= Fallo Arriola =

2009 Supreme Court of Argentina decision

Fallo Arriola (A. 891. XLIV) is a 2009 Supreme Court of Argentina decision which found it unconstitutional to punish personal possession of cannabis by an adult in one's residence. The ruling was made 25 August 2009, declaring unconstitutional Article 14 (second paragraph) of Ley N° 23.737. The ruling stated that Article 14 violated Article 19 of the Constitution of Argentina.

== Background ==
The 1978 "Colavini" ruling found it was constitutional to hold criminal penalties for drug use. The 1986 "Bazterrica" ruling found it unconstitutional. The 1990 "Montalvo" ruling found it constitutional once again.

== Case ==
The case concerned a February 2006 arrest of 5 young men who were carrying low concentration marijuana cigarettes in their pockets. The judges noted that "there was no danger to third parties, no proven addiction, and no evidence of any intention to market it."

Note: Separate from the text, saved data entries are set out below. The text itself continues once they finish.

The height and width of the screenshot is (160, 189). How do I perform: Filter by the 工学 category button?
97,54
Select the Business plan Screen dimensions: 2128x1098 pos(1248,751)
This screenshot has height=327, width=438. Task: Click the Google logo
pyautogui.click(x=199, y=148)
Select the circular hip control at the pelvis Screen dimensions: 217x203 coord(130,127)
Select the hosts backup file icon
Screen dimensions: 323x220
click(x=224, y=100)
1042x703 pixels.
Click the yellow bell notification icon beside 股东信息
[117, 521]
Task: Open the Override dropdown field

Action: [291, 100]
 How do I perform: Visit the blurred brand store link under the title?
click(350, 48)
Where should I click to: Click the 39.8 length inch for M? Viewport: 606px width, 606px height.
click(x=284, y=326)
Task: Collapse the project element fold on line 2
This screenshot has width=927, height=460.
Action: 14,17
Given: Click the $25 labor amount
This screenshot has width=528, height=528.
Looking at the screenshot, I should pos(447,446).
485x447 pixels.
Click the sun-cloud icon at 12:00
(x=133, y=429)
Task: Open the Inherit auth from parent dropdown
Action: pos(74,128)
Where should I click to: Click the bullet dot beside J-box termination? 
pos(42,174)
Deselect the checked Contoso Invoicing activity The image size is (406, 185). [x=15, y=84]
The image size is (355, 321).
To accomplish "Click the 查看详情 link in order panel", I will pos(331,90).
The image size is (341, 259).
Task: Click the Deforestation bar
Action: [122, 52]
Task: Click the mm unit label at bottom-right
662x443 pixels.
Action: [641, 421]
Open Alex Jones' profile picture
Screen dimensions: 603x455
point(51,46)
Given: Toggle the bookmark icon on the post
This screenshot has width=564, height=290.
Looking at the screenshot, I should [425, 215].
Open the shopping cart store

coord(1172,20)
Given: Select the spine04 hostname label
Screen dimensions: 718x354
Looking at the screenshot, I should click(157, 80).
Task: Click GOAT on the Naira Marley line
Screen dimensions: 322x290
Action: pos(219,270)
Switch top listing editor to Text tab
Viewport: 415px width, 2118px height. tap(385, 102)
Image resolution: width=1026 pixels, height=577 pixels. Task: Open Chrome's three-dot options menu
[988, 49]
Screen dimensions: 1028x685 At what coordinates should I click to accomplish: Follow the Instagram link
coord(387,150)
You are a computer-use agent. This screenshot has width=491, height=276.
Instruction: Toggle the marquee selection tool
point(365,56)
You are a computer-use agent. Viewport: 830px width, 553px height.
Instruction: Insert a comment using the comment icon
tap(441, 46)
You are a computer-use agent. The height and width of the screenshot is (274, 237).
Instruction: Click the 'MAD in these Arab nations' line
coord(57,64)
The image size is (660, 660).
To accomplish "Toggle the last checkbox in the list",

The ruling, issued unanimously, was that the use of narcotic drugs in the private sphere, with no specific harm to third parties, is protected by Article 19 of the Constitution. The ruling did not specify cannabis exclusively, and thus applied to all narcotics.

The President of the Supreme Court, Ricardo Lorenzetti, said that "it is not only about respect for actions carried out in private, but about the recognition of an area in which every adult individual is sovereign to make free decisions about the lifestyle he wants." Fellow judge Elena Highton de Nolasco stated "Under no circumstances may public order or the common good be invoked as a means to suppress a right guaranteed by the Constitution or to distort it or deprive it of real content."

== Impact ==
The case had little to no immediate impact on police actions, as cannabis users still faced arrest and days in jail, even if the courts had stopped prosecuting offenses. Judge Eduardo Freiler explained: "The crime still exists, and the police are obligated to arrest. The police don't have to follow the Court's jurisprudence, but rather what the law says." In 2010, a case of a man smoking from a homemade pipe in a public square was determined to not be protected by the Arriola ruling, as being in public meant that his use effected third parties.

In 2016, a bill was put forward to define the quantity of cannabis permissible as acceptable for personal use at 5 grams. Medical cannabis was legalised in 2017, but recreational cannabis remains illegal.